If any non-immune cells in the vicinity were to take up RNA from the COVID-19 vaccine, they, too, would produce the spike protein. And they, too, would chew up a fraction of these newly produced protein pieces into little tidbits and display them on their surfaces for inspection by roving immune cells that survey our tissues for signs of intruders.
This, Pulendran said, could amplify the antigen's exposure to those patrolling inspectors on the lookout for invaded cells -- for instance, in the lung and upper respiratory tract, where SARS-CoV-2 most likes to get a toehold. This would further strengthen the immune response.
Importantly, the genes of cells that ingest vaccine RNA aren't altered. The RNA delivered by a vaccine needs only to get to the cytoplasm, not to penetrate the cell nucleus -- where the genes reside -- to produce antigenic material. Even if the vaccine RNA did get into the nucleus, our cells are unable to convert RNA into the DNA our genes are made of.
Nor can the vaccine RNA molecules taken up by our cells replicate themselves -- our cells contain no capacity to perform that operation.

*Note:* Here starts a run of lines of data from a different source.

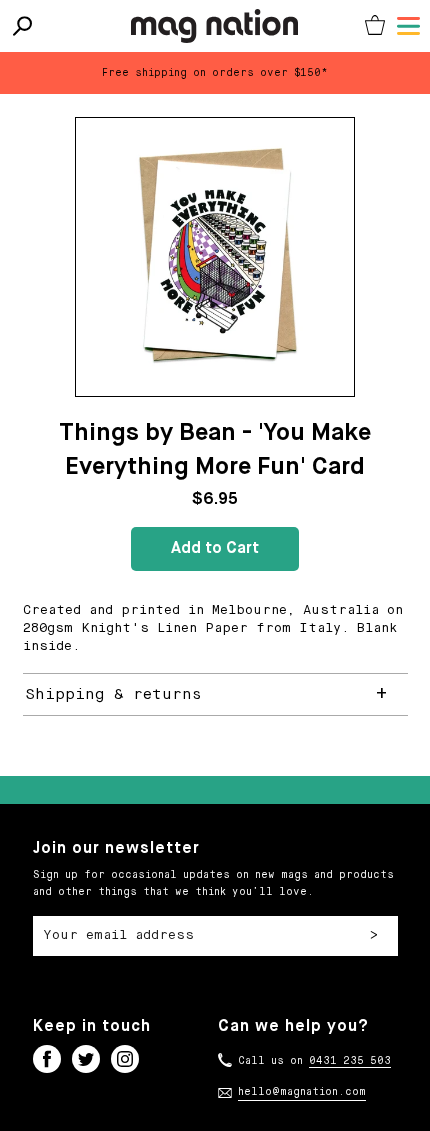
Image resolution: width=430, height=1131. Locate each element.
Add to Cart (215, 549)
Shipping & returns (113, 694)
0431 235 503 (350, 1061)
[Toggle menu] (408, 26)
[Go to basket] (375, 26)
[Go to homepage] (214, 26)
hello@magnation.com (302, 1092)
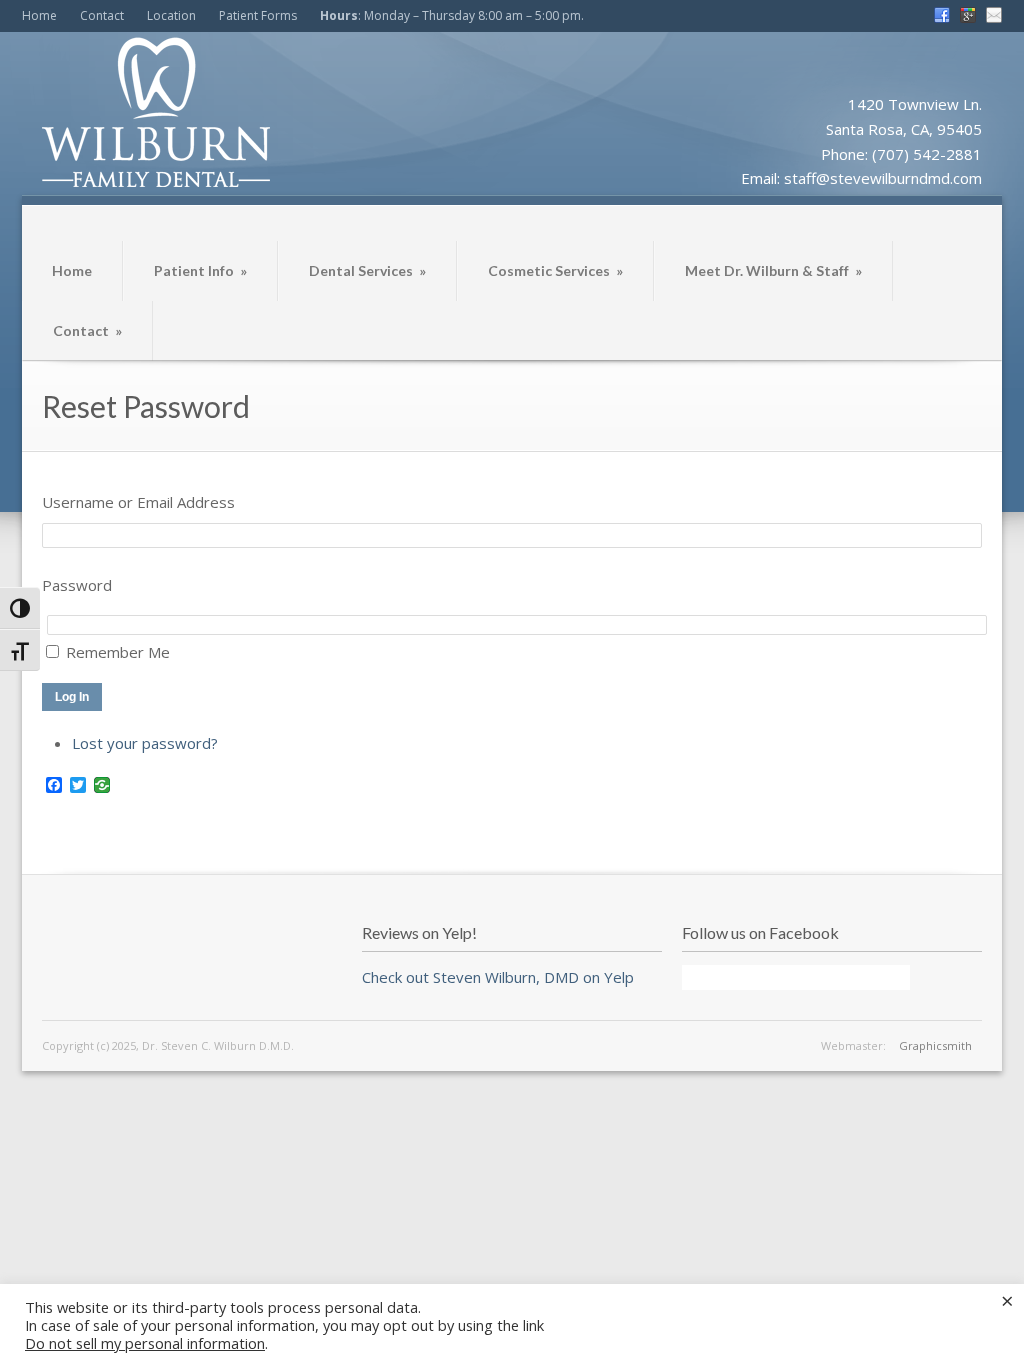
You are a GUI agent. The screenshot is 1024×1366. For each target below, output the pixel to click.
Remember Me (118, 652)
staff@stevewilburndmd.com (883, 178)
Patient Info (200, 270)
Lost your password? (145, 743)
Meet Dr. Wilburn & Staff (773, 270)
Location (171, 15)
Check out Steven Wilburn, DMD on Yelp (498, 977)
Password (77, 585)
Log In (72, 697)
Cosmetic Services (555, 270)
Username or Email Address (138, 502)
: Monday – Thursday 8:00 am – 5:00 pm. (452, 15)
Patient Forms (258, 15)
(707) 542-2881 (927, 154)
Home (39, 15)
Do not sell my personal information (145, 1343)
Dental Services (367, 270)
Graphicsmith (935, 1045)
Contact (102, 15)
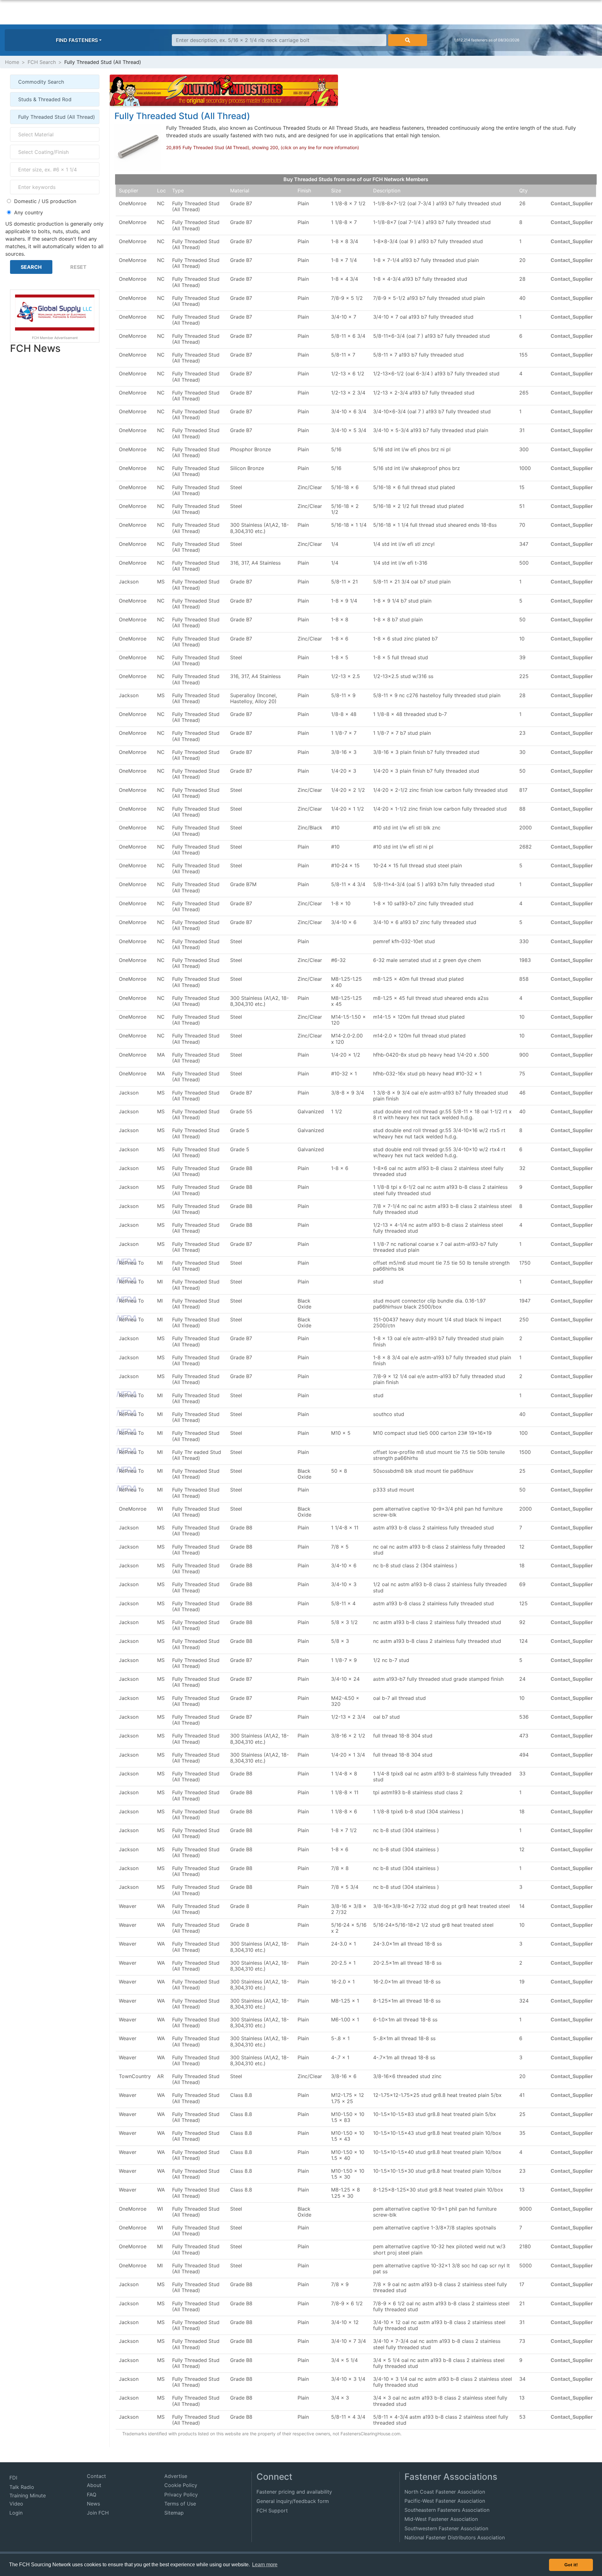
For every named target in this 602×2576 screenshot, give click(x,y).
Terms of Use (180, 2503)
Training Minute (27, 2495)
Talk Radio (21, 2487)
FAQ (91, 2494)
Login (16, 2513)
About (94, 2485)
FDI (13, 2477)
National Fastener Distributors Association (454, 2537)
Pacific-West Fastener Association (444, 2501)
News (93, 2503)
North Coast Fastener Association (444, 2492)
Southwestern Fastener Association (446, 2528)
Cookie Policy (180, 2485)
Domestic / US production (45, 201)
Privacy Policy (181, 2494)
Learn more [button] (264, 2564)
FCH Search (42, 62)
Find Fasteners (77, 40)
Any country (28, 212)
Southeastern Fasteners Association (446, 2510)
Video (16, 2503)
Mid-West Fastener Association (441, 2519)
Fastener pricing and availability (294, 2492)
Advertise (175, 2476)
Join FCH (98, 2513)
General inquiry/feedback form (292, 2501)
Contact (96, 2476)
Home (12, 62)
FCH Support (272, 2510)
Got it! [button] (571, 2564)
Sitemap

While the COVID-19 vaccines have been proven effective in preventing severe disease, their ability to block disease transmission remains unknown. But, Pulendran pointed out, that caveat applies to most vaccines we've been routinely using for years.
Another unknown, the durability of immunity the vaccines confer, can only be assessed as the months and years roll by.
The 19th-century poet and philosopher Ralph Waldo Emerson once called the opening volley of the American Revolutionary War "the shot that was heard around the world."
The revolutionary new RNA vaccines may someday be recalled as the shots that cured around the world.